**Work to complete**
The output should be all lines of the entries below in which the word "logo" occurs.

**Saved data entries**
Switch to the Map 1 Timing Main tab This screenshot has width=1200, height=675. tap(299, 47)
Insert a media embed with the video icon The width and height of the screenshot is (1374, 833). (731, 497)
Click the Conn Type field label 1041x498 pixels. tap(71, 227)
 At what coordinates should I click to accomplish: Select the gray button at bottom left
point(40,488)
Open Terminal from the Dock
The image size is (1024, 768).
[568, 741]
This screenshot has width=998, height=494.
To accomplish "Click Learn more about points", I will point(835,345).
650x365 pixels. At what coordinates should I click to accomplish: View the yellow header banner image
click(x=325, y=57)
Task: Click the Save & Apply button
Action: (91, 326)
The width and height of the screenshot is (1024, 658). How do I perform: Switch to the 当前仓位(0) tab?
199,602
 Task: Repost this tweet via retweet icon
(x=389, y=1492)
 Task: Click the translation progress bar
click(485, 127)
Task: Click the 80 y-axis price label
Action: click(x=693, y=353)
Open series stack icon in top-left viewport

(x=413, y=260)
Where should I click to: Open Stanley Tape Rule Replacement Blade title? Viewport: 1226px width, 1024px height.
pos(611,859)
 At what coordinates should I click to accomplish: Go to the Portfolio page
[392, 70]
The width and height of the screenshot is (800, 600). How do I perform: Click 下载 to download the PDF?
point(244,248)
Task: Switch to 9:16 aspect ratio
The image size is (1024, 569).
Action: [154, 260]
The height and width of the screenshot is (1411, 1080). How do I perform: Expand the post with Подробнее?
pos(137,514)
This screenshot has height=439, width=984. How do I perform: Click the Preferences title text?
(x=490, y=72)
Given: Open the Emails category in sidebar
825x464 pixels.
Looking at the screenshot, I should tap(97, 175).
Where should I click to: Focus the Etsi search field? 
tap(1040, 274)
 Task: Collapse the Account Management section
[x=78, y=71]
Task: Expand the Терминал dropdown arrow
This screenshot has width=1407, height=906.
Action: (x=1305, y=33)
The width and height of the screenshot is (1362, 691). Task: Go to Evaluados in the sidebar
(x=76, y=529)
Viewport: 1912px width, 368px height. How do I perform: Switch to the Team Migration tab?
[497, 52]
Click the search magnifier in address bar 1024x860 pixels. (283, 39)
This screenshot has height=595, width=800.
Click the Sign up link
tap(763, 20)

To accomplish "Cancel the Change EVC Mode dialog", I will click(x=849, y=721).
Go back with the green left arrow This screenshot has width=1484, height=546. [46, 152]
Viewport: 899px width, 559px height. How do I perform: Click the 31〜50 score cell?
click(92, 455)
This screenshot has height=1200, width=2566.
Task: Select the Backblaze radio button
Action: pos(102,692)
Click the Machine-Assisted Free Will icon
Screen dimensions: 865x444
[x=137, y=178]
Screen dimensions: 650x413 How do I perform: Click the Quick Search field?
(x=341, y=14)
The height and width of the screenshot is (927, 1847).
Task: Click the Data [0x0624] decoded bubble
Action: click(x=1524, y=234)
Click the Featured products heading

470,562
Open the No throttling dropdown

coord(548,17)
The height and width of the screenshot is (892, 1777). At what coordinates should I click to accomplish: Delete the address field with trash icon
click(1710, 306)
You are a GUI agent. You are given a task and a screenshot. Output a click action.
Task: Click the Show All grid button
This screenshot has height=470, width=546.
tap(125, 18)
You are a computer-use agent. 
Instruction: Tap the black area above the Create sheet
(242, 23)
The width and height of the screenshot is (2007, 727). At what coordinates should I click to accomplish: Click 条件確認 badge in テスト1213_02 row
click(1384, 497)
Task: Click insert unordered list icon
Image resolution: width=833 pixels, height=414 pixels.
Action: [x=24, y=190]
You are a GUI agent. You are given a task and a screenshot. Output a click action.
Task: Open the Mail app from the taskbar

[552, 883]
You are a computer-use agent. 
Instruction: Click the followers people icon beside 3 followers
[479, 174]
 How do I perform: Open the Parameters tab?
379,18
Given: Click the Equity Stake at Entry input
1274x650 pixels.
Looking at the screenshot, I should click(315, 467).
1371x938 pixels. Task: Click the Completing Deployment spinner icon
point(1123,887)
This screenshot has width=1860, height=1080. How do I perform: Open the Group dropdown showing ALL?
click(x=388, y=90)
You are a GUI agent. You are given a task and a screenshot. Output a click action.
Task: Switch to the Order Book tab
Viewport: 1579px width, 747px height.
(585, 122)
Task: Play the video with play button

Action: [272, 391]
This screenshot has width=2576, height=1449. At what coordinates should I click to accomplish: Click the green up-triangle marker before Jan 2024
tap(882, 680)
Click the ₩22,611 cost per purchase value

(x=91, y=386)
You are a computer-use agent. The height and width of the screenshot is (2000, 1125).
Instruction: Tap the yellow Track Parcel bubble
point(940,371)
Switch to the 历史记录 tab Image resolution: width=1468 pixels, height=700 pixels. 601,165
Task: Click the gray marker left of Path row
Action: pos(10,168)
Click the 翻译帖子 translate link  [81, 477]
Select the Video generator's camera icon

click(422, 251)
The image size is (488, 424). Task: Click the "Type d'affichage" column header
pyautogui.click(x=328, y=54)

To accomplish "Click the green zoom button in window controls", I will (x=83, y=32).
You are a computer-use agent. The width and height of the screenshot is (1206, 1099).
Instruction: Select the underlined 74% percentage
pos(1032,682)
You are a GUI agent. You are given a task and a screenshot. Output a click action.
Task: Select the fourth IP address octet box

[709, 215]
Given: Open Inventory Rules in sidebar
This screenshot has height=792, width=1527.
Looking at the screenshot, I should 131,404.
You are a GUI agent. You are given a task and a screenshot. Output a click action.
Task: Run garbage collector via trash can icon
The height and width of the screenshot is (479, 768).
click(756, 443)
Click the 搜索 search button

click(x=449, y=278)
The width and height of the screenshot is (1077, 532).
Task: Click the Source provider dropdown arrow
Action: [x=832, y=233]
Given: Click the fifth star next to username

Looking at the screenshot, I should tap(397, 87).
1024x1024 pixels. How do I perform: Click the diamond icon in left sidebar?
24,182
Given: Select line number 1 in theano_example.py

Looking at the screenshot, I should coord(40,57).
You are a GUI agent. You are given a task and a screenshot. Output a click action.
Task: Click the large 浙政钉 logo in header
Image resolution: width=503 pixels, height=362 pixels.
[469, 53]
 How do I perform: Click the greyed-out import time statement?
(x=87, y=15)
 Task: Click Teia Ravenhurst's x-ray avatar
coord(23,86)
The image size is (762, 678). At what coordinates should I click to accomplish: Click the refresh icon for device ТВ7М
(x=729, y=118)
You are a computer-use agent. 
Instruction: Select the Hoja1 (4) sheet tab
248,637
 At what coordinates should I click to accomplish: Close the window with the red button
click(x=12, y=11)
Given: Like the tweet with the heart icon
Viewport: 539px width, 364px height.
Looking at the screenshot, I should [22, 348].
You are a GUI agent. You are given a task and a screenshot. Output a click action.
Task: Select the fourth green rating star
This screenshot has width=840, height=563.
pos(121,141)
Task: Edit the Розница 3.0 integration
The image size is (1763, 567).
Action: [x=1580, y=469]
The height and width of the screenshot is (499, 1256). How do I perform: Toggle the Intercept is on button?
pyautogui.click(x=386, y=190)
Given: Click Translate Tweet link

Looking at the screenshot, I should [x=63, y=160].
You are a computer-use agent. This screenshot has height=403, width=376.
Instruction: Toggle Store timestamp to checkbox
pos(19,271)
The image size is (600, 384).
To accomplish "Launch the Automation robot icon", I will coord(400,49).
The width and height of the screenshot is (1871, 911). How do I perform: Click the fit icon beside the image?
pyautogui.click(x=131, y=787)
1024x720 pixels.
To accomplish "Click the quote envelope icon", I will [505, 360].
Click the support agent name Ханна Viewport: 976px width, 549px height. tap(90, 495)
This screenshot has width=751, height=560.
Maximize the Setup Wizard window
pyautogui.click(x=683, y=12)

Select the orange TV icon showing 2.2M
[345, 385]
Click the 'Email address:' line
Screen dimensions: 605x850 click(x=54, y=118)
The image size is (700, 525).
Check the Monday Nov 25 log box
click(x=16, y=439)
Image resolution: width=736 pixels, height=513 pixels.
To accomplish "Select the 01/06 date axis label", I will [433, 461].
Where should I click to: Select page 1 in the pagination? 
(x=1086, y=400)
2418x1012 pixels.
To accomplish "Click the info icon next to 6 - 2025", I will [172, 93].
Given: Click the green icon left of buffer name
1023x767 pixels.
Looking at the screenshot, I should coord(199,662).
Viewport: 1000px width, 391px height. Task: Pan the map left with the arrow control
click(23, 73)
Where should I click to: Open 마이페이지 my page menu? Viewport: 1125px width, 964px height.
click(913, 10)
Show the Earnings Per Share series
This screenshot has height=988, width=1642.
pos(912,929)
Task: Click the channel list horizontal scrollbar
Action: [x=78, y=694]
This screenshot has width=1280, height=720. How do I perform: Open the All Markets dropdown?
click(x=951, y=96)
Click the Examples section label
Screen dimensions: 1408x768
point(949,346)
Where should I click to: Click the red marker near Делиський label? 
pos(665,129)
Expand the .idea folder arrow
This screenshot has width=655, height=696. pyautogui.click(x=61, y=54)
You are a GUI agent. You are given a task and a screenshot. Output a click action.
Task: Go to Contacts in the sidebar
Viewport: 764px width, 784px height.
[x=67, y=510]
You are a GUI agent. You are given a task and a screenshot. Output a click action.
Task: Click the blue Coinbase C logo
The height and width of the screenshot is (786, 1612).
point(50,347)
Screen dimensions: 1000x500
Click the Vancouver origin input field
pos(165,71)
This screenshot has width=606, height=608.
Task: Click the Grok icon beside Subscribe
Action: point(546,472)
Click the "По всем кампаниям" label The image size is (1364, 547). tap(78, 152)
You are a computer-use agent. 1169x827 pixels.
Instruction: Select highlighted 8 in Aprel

**Result of the task**
Task: Click the large 浙政钉 logo in header
Task: Click the blue Coinbase C logo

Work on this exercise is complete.